Compared with canopy N addition, understory N addition overestimated the inhibitory effects on N fixation in the soil and forest floor but underestimated those in mosses and canopy leaves, which supports our hypothesis (H3). This phenomenon was severe in the JGS forest (overestimated by 200–880% for the soil and forest floor and underestimated by 77–170% for the mosses and canopy leaves) but slight in the SMT forest (overestimated by 41–76% for the soil).

Several mechanisms account for the above observation. First, the capacities of canopy N retention (absorption) were different between the forests. Compared to temperate forests, many tropical rainforests are rich in N and show large losses of DIN (Hedin and others 2009), indicating a lack of N limitation in these tropical forests (Brookshire and others 2012).

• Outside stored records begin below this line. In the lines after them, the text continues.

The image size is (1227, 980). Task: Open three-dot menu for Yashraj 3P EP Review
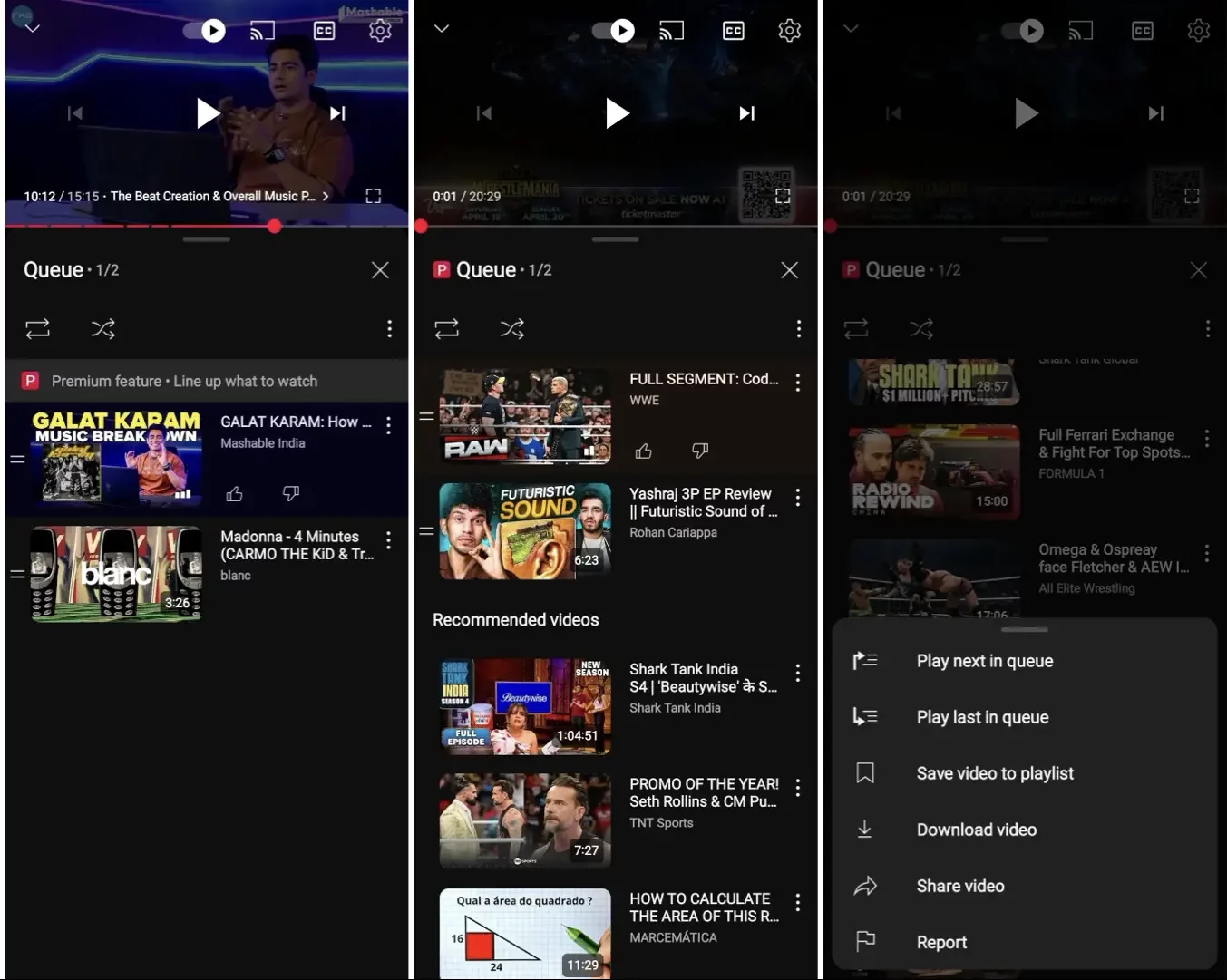coord(797,497)
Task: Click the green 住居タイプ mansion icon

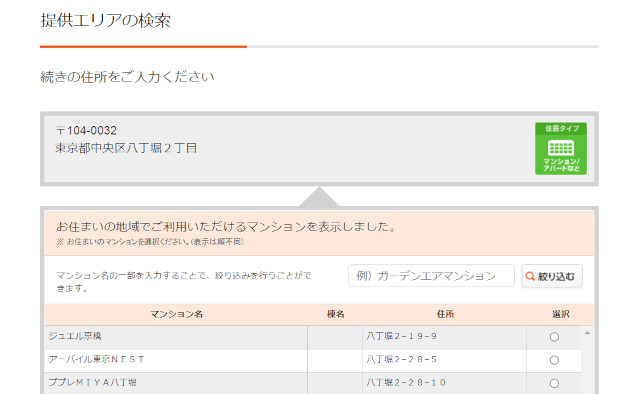Action: point(561,149)
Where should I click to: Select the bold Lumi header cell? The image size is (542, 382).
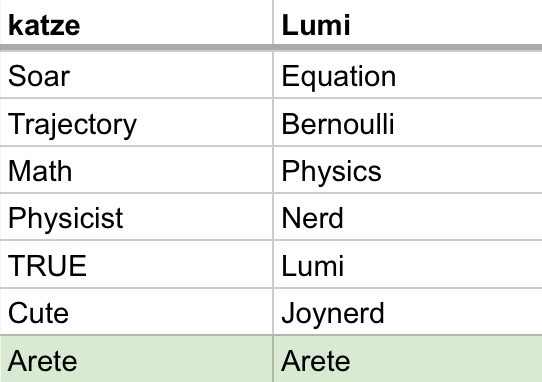click(x=408, y=22)
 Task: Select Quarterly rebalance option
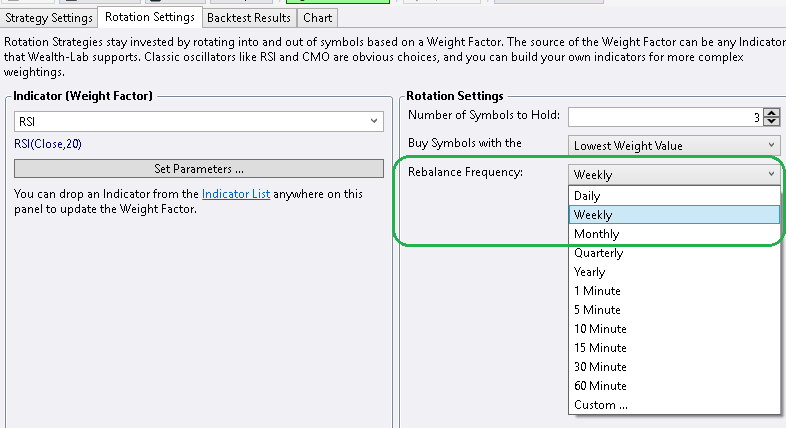click(x=597, y=253)
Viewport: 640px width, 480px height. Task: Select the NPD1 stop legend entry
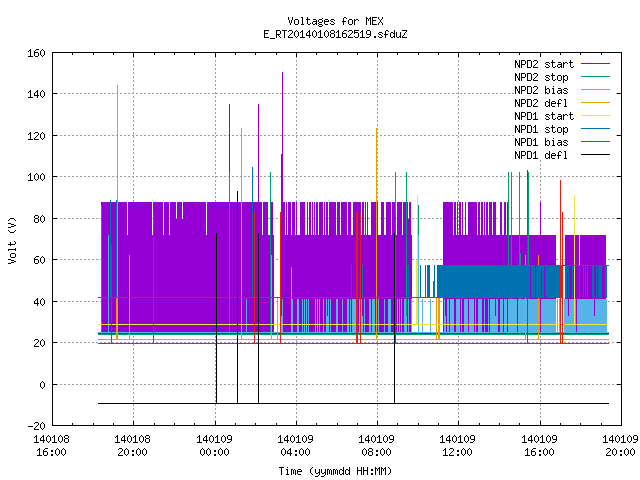point(541,129)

In our study, the JGS forest was limited by N and thus retained more added N than the SMT forest because canopy N (NH4NO3) addition increased the soil and forest floor DIN in the SMT forest but not in the JGS forest (Table 2 and S2). The retained DIN was absorbed by leaves and epiphytic mosses in the JGS forest, as evidenced by a significant increase in foliar and moss TN concentrations following canopy N addition (Table 1 and S1). Similarly, previous studies have also found a significant retention of deposited DIN by plants in temperate forests (Gilliam and others 1996, 2016; Gaige and others 2007; Dail and others 2009) but no or slight N retention in tropical forests (Fang and others 2008; Umana and Wanek 2010). Second, high precipitation may lead to canopy N leaching. The SMT forest has higher annual rainfall (2364 mm) than the JGS forest (1119 mm); rainfall may remove the added N from the canopy and drop it into the understory layers in the SMT forest. Third, we currently cannot judge whether the differences in tree species and leaf physiological structure (for example, drip tips, waxes, and roughness) between the SMT and JGS forests may contribute to the observed differences in ANF responses. However, the higher tree density, leaf area index (see the Method section), standing stock of canopy leaves (Table S3), and coverage of tree layers (Table S6) in the SMT forest seem not to help retain the added N (Table 1); instead, the lower representation of the shrub and herb layers (Table S6) in the SMT forest than in the JGS forest may explain the lack of N retention in the former (Table 1), which deserves further research.

Conclusions

To our knowledge, this study was the first to evaluate the effects of N deposition on asymbiotic N fixation in a tropical and a temperate forest using both understory and canopy N addition approaches. The ANF rates were lower in the tropical forest than in the temperate forest mainly because of the high background N deposition rates and the low N demand in the tropical forest. ANF was less sensitive to N addition in the tropical forest than in the temperate forest; a potential mechanism for this phenomenon is that N fixers in N-rich tropical forests may have adapted to N richness, which limits their responses to additional N. Compared with canopy N addition, understory N addition overestimated the inhibitory effects of N deposition on total ANF rates slightly in the tropical forest (by 35%) but severely in the temperate forest (by 375–472%). Mechanisms for this phenomenon are that the tropical forest has a weak canopy retention (absorption) of added N and that high precipitation may remove the added N from the canopy and drop it into the understory layers. Overall, our findings reveal the differences in ANF and in its sensitivities to N inputs between tropical and temperate forests, which are important for our understanding of N fixation in different climatic regions. More importantly, our findings indicate that understory N addition may have overestimated the N deposition effects on ANF in forests, which may lead to an inaccurate estimate of terrestrial N fixation and N cycles under N deposition scenarios.